Starting at the line that contains "Switch to the Slice view tab", write out each line through the end of the data below, exactly as it stands. Skip any pictures.

- **Extracted records**

··········

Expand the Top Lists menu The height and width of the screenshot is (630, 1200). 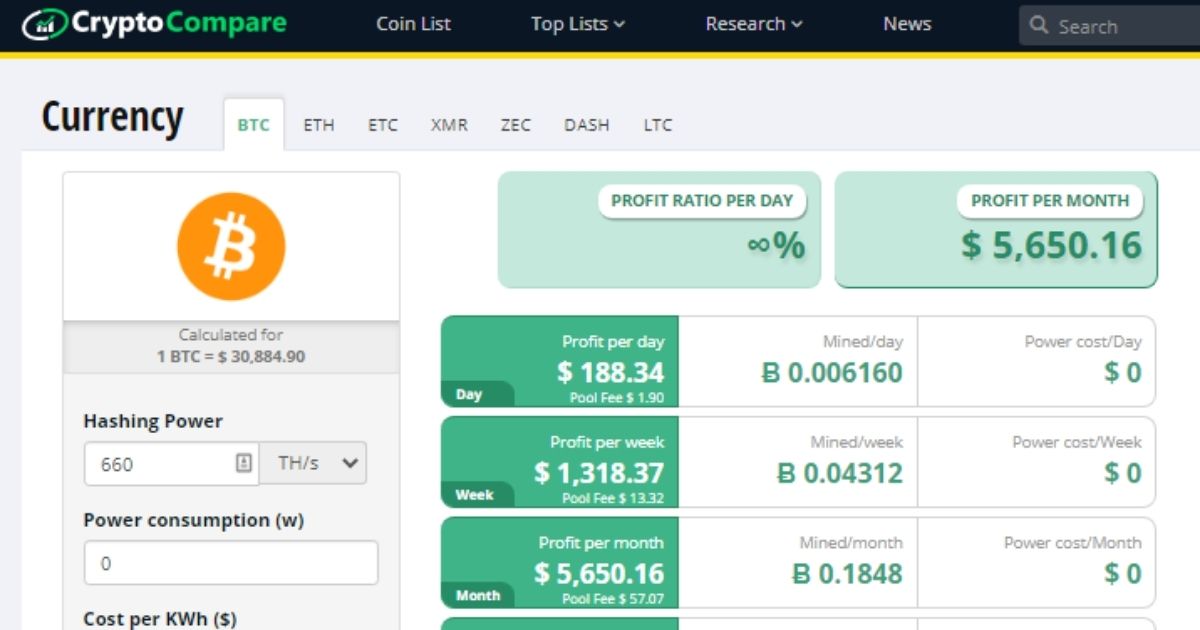(578, 23)
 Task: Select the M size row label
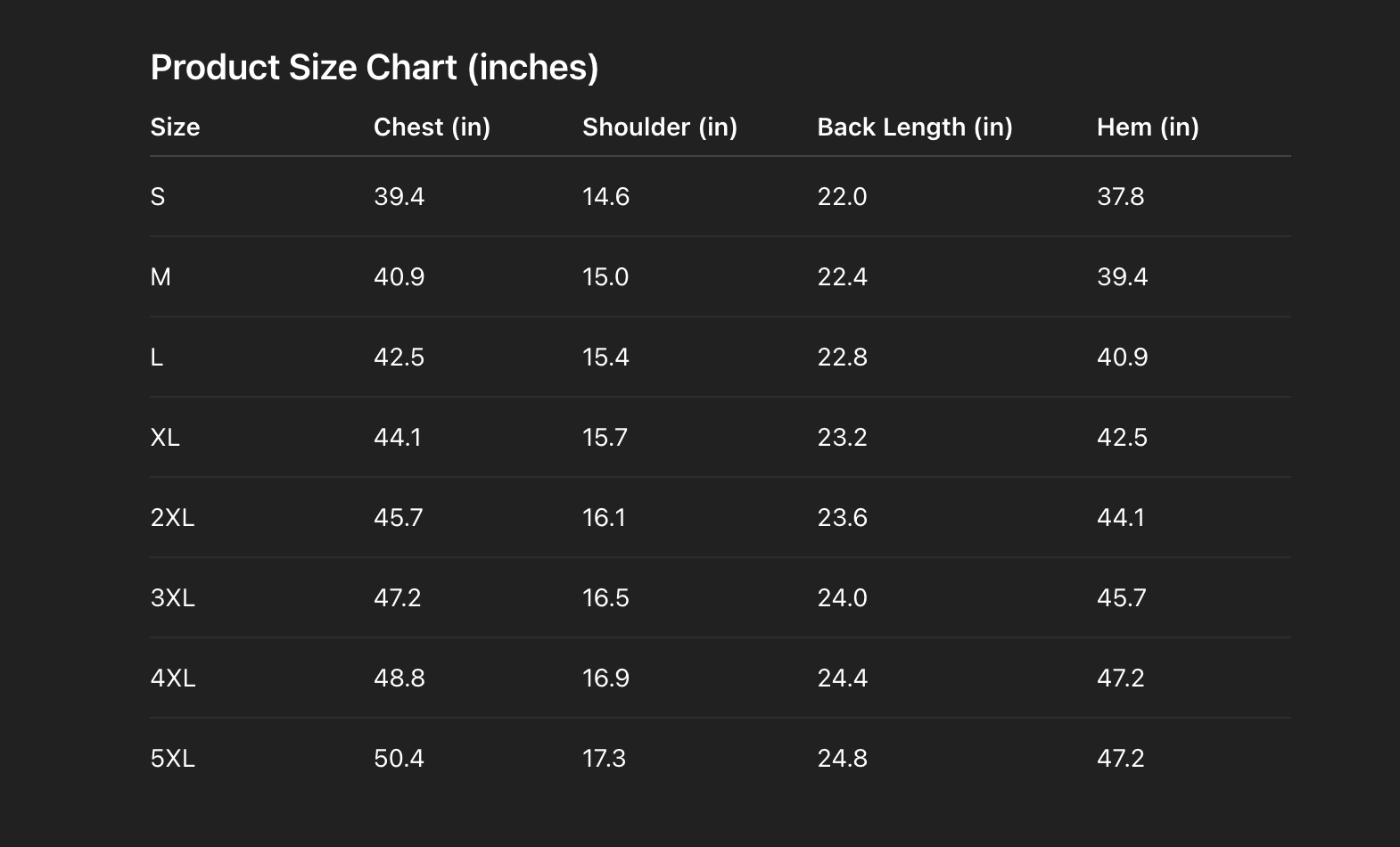[161, 277]
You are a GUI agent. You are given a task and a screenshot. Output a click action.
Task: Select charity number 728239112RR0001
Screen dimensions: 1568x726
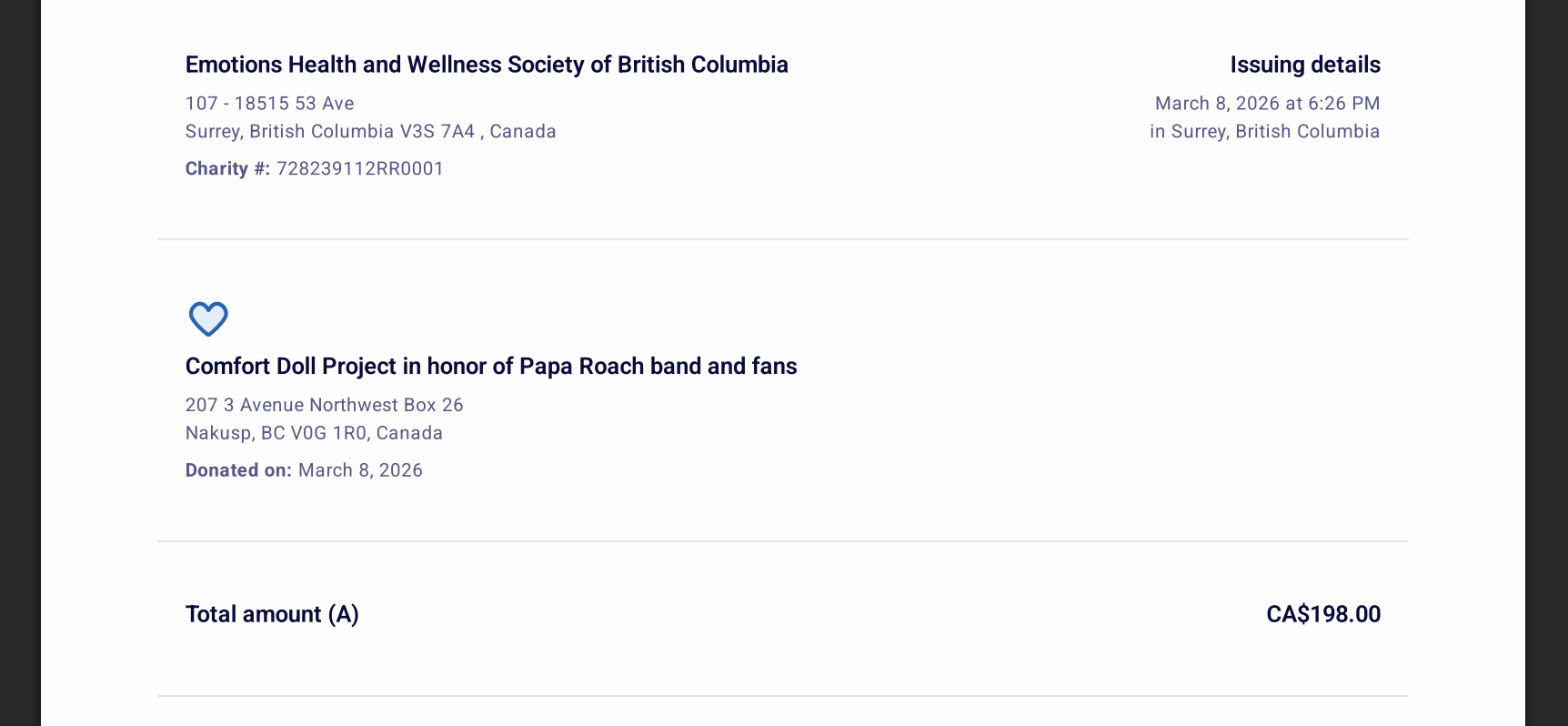(x=360, y=169)
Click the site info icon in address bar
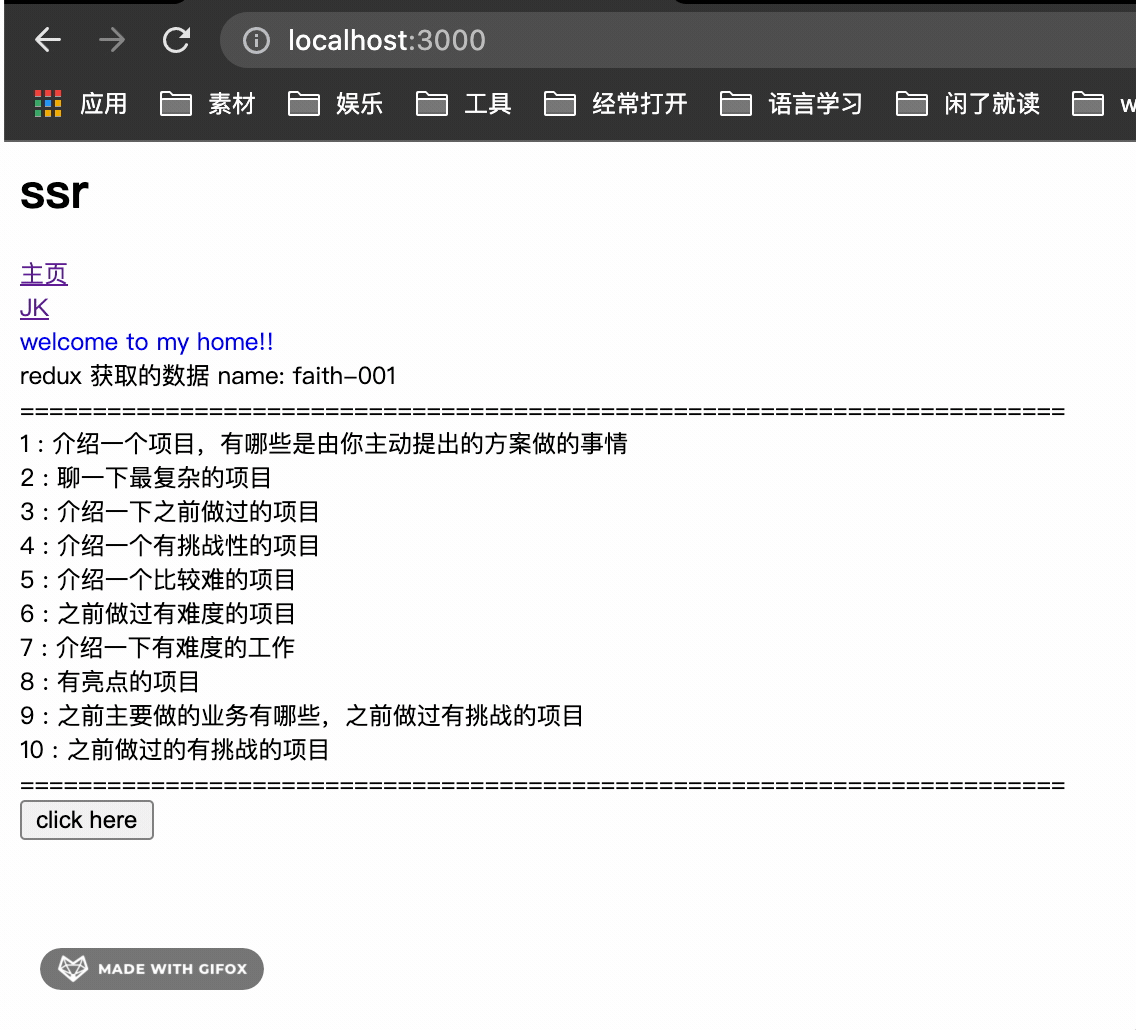This screenshot has height=1030, width=1136. pyautogui.click(x=257, y=40)
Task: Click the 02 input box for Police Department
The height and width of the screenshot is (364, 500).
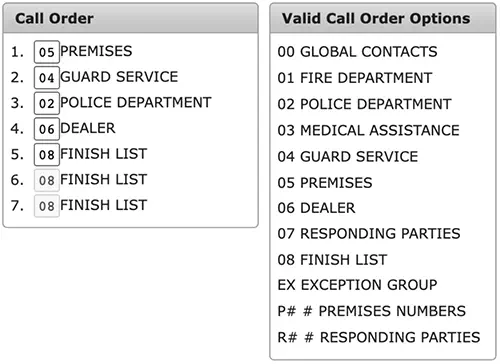Action: tap(47, 103)
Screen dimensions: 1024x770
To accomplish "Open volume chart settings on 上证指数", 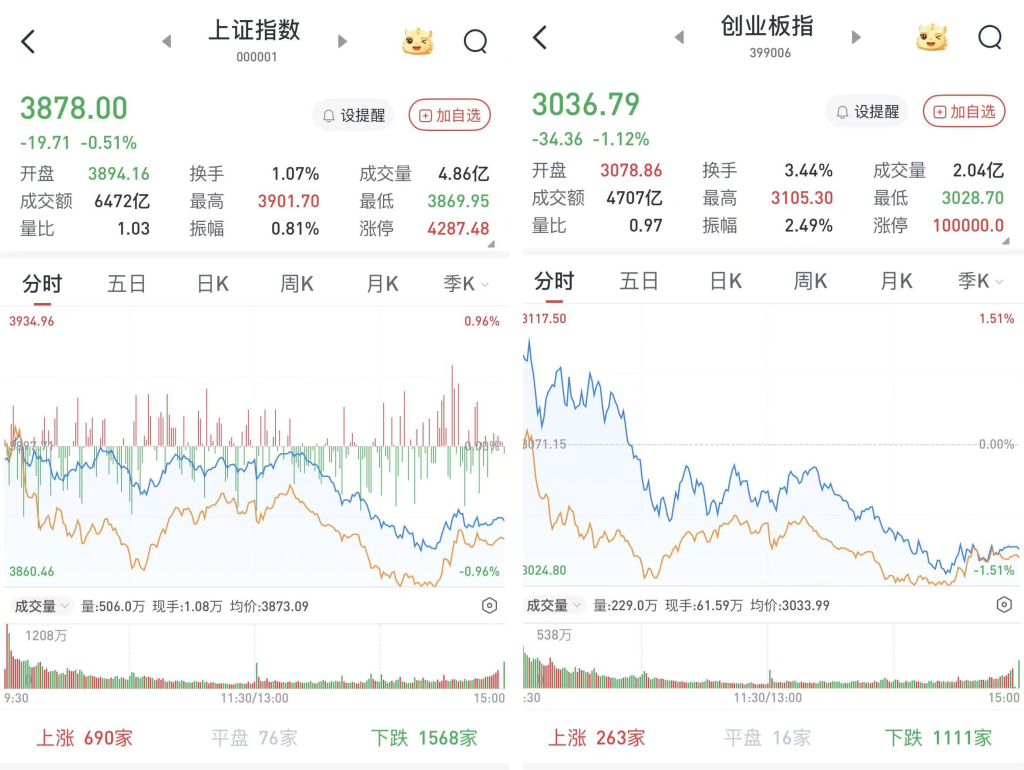I will click(489, 605).
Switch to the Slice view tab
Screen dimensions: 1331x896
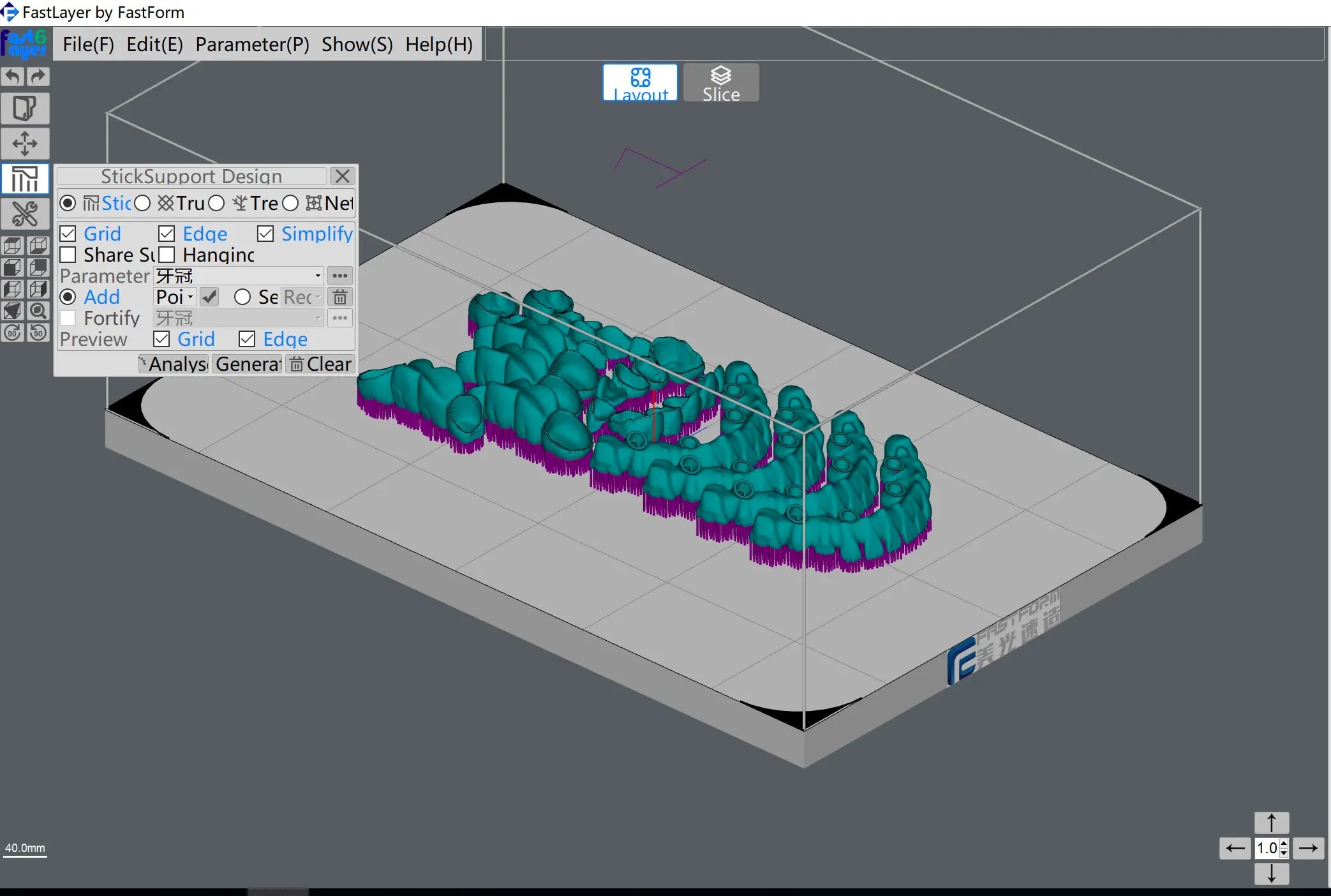[x=720, y=83]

··········

- **Reply**
Switch to the Slice view tab
Screen dimensions: 1331x896
[x=720, y=83]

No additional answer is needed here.